# Controlador de velocidad de un motor de CC



## gell (Nov 3, 2006)

Hola necesito hacer un controlador de velocidad de un motor de cc aumento y disminución, con un circuito digital y pulsadores. Si alguien puede ayudarme a diseñar el sistema digital que responda, 
gracias.


----------



## Nilfred (Nov 3, 2006)

Mezclando https://www.forosdeelectronica.com/f11/conectar-motor-12v-dc-transistor-3313/ con https://www.forosdeelectronica.com/f34/controlador-volumen-circuito-digital-3965/ y algo de alcohol te queda:
PWM con 555 controlado mediante potenciómetro digital y motor controlado por MOSFET

Si necesitas girarlo en reversa, busca "puente H" que se vió repetidas veces.


----------



## Braulio (Nov 5, 2006)

Este q te ejo aquí es un controlador de velocidad y sentido de giro de un motor dc de 12V, consiste en las sgtes etapas:

1.-Generador de PWM: Un 555 en astable establece la frecuencia de los pulsos en aprox 40Hz (periodo = 25mseg) y otro 555 en monoestable que regula el ancho de pulso segun se hace variar el potensiómetro entre 0+ y 25mseg-

2.- Aislamiento: un optoaislador para separar la etapa de potencia de 12V con la de los 555s o generadores de PWM de 5V

3.- Etapa de potencia: formado por un puente H de transistores darlington para avastecer de corriente suficiente al motor.

Algunas observaciones:
La simulación se hace muy lenta, no se por q quiza mi procesador no jala, en la implementación funciona mucho mejor.
Las negaciones deben ser alimentadas con igual voltaje q el puente H, osea 12V
Algunas puertas NO creo q estan de mas, las coloq para asegurar el requerimiento de corriente.
En el puente H los darlington NPN y PNP deben ser complementarios

Espero te sirva de algo.
Salu2:

BRAULIO


----------



## Nilfred (Nov 8, 2006)

¿Con que programa se abre el .PWI y el .DSN?
¿No era más fácil postear una imagen?


----------



## Braulio (Nov 8, 2006)

De acuerdo, pero lo publiqué como .dsn para q puedan abrirlo con PROTEUS y puedan ver el funcionamiento, suele ser mas didáctico.
Pero disculpen por q no pensé en los q no usan ese software En todo caso aqui va el esquemático completo. Salu2:

BRAULIO


----------



## spinaker (Oct 28, 2007)

No acabo de entender el circuito, como cambias el ancho del pulso? En teoria con la R variable del 555 no? pero a la minima que toco esa R el motor se pone como loco.


----------



## Fogonazo (Oct 28, 2007)

Tal vez esto te sirva agregando el potenciometro dig. de Nilfrred


----------



## Nilfred (Oct 28, 2007)

Fogonazo dijo:
			
		

> Tal vez esto te sirva agregando el potenciometro dig. de Nilfrred


El DS1669-50k es de MaMu no mío.
Con un C555 (CMOS) te evitas la resistencia me parece.
¿Y que proporción de alcohol lleva?


----------



## Fogonazo (Oct 28, 2007)

Hoy vengo bien, mantube la promesa de no tomar hasta que empezara a tomar nuevamente.

¿ Que resistencia ?


----------



## Nilfred (Oct 28, 2007)

R2 ¿Que función cumple?
No consigo el potenciometro digital ese. ¿Vos lo podes conseguir?


----------



## Fogonazo (Oct 28, 2007)

La pata del BUZ no llegaba al 555, habia que poner algo, primero pense en una lampara, pero me parecio exagerado. La proxima vez arrimo los componentes para no colocar nada. (Ironia, el circuito no es mio)

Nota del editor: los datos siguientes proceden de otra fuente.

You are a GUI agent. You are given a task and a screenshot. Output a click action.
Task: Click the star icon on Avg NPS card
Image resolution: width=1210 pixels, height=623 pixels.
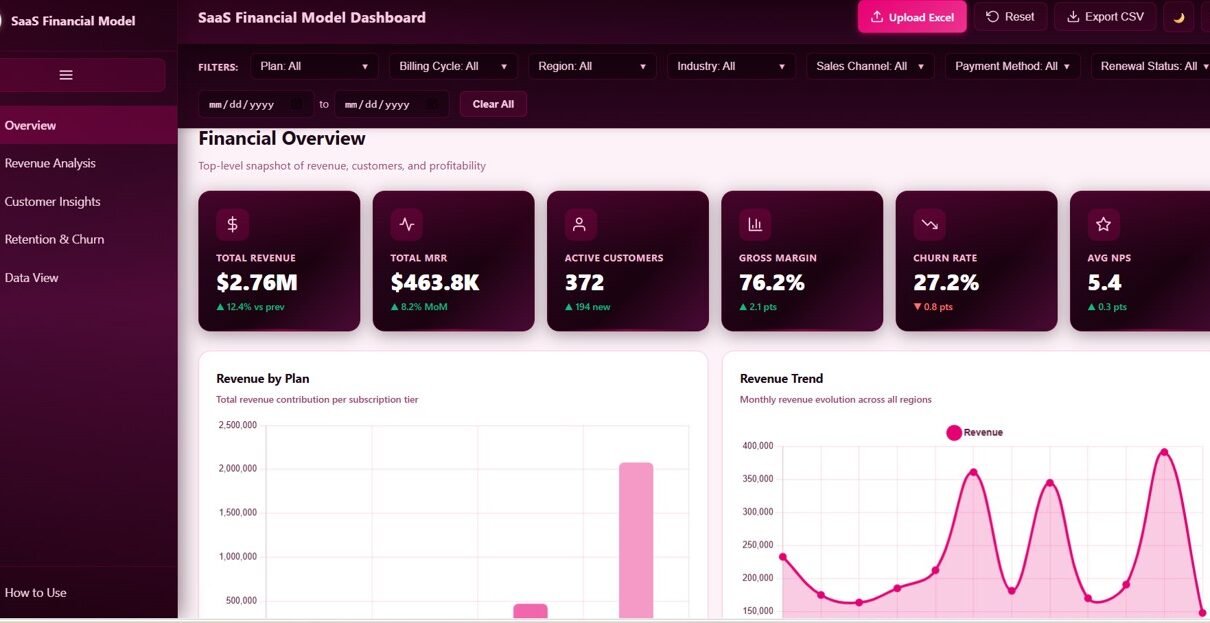(1103, 225)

http://www.electronicaliniers.com.ar/principal.htm
DS1669-010 DIG.RHEOSTAT 10KOHM	$27.063
Con ese precio debe venir con una señorita en paños menores que lo acciona.

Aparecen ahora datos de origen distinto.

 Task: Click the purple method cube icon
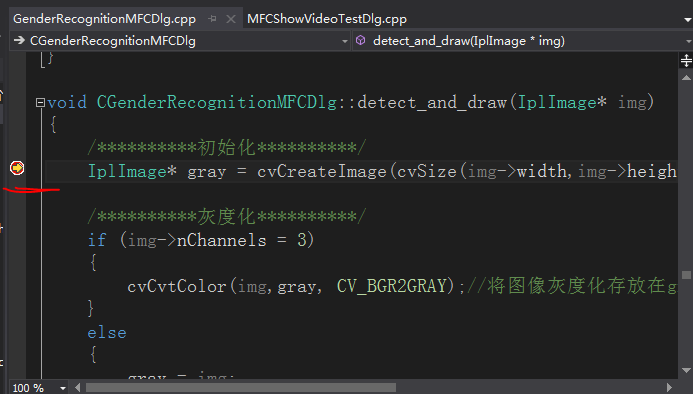click(361, 41)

En la pag que posteaste figura a $11, pero dice de 50K

En que valor lo estas buscando ?


----------



## Nilfred (Oct 28, 2007)

El tuyo esta en ARS y el mio en USD, supongo que el valor esta bien.
El otro problema del mio es que es SMD.
Según tu circuito debe ser de 50kΩ, aunque viniendo del 555 supongo que se puede arreglar para poner lo que venga.


----------



## aureliochavez (May 3, 2009)

Buenas tardes a todos 
estoy tratando de hacer un potenciometro digital, que controle un motor de CC. de 90 VCD, 
y estoy ivestigando tambien, si hay algun cicuito que cuando el motor supere el amperaje especificado mediante una se;al pueda detener el motor.


----------



## cheko123 (May 23, 2010)

pues a mi me fue mas util con el proteus solo lo descargue y lo probe gracias me fue de gran ayuda


----------



## pepechip (May 23, 2010)

hola
os dejo un controlador de velocidad mediante 2 pulsadores
http://www.microcontroladorespic.co...ontroladores-pic/regulador-PWM/luz-motor.html


----------



## seaarg (Nov 11, 2010)

Braulio dijo:


> De acuerdo, pero lo publiqué como .dsn para q puedan abrirlo con PROTEUS y puedan ver el funcionamiento, suele ser mas didáctico.
> Pero disculpen por q no pensé en los q no usan ese software En todo caso aqui va el esquemático completo. Salu2:
> 
> BRAULIO



Excelente tu aporte braulio, queria darte las gracias, ya que estuve renegando toda la tarde para lograr un puente H.


----------



## benur600 (Nov 23, 2010)

Braulio dijo:


> Este q te ejo aquí es un controlador de velocidad y sentido de giro de un motor dc de 12V, consiste en las sgtes etapas:
> 
> 1.-Generador de PWM: Un 555 en astable establece la frecuencia de los pulsos en aprox 40Hz (periodo = 25mseg) y otro 555 en monoestable que regula el ancho de pulso segun se hace variar el potensiómetro entre 0+ y 25mseg-
> 
> ...



que tal trate de adaptar tu circuito para que solo me controlara la velocidad mediante un mosfet y controlar el giro con un rele 2 polos 2 tiros, pero al momento de dejar parado el motor el 555 monoastable se sobrecalienta, si me pudieras ayudar te lo agradeciar mucho, te dejo el circuito que arme, saludos y espero q alguien me pueda ayudar


----------